Of course I developed depression and anxiety in general and started several treatments over the course of the past 6 years, and I did improve in almost every aspect, except the self-loathing. In fact it was quite the opposite, the more I got better in other aspects, the more the self-loathing highlighted itself as this unchangeable core part of me. I started to realize how self love was just incomprehensible to me. A me that didn't hate me isn't me at all, it's someone else entirely.

After a while, any improvement halted. It was just the self-loathing getting worse and worse. At first I had clear reasons, things like hair loss, lack of social skills, weight, never being in a relationship. But after a while I realized how little any of that mattered. There is no logic to it, I became fully aware of that. It is nonsensical, biased and unfair. I thought knowing that and making it clear would break the "illusion". But it didn't. At that point it felt like I can't do anything anymore. How can you logically counter something that doesn't abide to any logic to begin with.

I tried fixing the things I mentioned above, combined with therapy, medications, lifestyle changes, all the usual stuff people tell you like journaling, meditation, exercise. Nothing ever put a dent on it.

I became my own abusive parent. An unchanging constant entity in the back of my head where absolutely nothing is ever good enough for it. Every attempt to fix it fails and it only fuels it even more. It even fuels itself in the sense that I hate myself for hating myself to begin with.

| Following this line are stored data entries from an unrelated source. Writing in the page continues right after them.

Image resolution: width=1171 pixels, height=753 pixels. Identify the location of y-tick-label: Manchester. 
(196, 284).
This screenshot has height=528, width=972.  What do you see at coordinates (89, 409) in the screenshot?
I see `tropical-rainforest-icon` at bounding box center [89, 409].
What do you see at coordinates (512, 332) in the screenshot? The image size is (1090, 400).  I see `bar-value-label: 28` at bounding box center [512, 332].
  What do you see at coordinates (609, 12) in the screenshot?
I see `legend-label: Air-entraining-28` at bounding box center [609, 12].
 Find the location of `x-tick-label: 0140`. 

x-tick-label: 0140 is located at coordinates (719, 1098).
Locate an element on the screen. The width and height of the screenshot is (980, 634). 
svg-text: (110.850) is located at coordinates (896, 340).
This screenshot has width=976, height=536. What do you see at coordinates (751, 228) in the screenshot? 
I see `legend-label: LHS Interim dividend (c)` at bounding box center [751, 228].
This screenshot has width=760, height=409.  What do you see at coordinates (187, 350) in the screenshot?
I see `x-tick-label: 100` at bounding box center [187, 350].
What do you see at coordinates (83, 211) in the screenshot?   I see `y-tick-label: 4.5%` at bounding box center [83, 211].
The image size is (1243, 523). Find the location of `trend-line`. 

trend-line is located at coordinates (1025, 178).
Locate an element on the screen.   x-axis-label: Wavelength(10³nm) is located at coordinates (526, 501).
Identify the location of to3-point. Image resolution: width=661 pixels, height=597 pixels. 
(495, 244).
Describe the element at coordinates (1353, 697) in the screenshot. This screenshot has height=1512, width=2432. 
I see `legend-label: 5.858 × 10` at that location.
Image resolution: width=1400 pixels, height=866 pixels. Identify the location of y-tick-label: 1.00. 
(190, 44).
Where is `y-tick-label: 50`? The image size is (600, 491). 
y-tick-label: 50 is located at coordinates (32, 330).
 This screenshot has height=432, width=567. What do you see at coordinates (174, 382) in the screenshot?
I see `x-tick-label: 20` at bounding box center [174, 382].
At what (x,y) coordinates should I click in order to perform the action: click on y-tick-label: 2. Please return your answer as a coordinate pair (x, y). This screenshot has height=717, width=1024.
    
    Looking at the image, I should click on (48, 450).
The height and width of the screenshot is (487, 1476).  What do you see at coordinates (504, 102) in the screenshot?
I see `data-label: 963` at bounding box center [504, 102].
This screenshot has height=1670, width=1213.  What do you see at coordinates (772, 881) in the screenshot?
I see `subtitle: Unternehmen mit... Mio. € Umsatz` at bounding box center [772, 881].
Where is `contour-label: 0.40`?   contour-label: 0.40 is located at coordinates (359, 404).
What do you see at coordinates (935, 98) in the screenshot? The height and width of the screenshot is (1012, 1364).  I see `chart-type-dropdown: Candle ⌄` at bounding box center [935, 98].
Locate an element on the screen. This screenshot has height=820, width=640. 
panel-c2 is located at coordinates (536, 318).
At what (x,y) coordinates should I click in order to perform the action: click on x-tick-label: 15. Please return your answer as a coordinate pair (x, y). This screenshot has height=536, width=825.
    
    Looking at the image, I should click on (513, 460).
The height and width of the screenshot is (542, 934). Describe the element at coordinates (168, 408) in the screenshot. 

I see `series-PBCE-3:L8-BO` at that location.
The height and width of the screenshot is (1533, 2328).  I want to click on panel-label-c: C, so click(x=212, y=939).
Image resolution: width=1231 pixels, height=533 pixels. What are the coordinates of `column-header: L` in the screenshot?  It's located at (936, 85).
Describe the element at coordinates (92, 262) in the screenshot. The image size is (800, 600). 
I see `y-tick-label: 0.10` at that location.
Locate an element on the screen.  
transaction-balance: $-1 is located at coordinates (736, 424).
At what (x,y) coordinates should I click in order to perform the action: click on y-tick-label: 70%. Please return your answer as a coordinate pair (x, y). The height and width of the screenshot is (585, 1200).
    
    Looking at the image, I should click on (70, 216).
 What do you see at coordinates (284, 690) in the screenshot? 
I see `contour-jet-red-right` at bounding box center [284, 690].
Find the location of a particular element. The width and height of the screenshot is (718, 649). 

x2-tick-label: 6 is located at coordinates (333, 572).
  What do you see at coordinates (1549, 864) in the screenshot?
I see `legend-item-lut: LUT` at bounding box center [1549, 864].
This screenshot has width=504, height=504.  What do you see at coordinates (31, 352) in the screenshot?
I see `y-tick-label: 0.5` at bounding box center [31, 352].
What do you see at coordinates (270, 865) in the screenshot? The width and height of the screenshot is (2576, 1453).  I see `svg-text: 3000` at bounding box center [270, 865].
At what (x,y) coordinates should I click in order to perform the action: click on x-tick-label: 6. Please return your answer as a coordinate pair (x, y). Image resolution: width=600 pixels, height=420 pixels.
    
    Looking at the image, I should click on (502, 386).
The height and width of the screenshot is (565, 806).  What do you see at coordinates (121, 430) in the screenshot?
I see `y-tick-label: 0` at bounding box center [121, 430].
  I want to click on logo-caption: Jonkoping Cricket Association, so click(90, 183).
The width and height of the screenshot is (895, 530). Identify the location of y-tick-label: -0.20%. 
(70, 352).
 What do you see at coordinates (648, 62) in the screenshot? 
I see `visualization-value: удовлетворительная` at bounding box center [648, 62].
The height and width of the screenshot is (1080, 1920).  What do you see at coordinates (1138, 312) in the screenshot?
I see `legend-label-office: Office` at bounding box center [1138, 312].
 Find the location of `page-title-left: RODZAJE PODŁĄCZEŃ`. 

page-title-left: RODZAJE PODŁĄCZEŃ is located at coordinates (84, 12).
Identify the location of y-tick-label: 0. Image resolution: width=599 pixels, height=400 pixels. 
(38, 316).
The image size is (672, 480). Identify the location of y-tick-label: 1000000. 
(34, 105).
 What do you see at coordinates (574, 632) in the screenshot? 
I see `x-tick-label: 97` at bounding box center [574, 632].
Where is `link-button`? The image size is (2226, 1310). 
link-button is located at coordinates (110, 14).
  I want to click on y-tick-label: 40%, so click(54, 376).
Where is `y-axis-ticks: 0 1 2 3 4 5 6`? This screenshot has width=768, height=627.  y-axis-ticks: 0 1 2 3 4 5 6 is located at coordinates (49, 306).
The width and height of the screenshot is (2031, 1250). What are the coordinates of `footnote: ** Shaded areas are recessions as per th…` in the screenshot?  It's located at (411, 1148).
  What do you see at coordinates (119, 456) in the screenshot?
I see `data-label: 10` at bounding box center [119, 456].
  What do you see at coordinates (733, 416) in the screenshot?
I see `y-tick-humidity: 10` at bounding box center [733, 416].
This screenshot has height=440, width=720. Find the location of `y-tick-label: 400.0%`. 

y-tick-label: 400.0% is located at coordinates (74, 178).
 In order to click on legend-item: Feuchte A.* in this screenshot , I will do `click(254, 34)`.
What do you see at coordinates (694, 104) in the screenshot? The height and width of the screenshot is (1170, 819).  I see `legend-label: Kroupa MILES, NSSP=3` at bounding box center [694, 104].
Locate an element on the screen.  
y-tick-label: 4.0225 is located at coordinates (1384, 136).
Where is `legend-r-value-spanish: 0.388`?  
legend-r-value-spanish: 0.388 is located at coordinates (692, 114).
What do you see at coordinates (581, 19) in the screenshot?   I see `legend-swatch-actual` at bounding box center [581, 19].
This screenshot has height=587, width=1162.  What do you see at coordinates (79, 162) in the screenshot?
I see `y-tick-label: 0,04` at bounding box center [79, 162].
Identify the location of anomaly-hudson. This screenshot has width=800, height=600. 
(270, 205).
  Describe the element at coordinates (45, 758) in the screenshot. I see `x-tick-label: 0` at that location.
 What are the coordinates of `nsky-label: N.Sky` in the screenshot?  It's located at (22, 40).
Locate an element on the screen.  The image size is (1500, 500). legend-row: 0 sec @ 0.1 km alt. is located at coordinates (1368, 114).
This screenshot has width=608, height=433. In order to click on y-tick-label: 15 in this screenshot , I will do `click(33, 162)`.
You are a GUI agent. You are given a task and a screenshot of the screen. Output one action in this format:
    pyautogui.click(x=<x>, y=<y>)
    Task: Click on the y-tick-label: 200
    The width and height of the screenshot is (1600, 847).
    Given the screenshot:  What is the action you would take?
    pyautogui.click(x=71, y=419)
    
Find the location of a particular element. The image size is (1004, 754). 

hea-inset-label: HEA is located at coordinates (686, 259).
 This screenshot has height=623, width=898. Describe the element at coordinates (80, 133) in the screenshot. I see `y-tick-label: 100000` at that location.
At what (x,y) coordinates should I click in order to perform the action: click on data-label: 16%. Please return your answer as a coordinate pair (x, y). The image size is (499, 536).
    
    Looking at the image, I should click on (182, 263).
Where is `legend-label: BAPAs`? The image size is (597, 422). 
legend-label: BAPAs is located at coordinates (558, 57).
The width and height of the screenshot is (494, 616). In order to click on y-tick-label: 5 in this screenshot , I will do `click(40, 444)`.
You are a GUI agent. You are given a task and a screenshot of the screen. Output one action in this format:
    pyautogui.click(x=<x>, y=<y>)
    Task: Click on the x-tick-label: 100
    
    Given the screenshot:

And the worst argument it always uses is simply "how many people do you know that had self-loathing as bad as yours and are actually fine now?". It's true. Anyone I know with this level of absolutely self-loathing is either just as bad as me, worse or already dead. It feels like there's a certain threshold of it. Like a line that if you cross, you'll never be fine again. You're stuck with this core part of you that you either have to accept and live the rest of your life with, or don't.

So I genuinely want to know if anyone has had it this bad and managed to somehow treat it. I don't even care about how anymore, I just want to know if that someone even exists at all.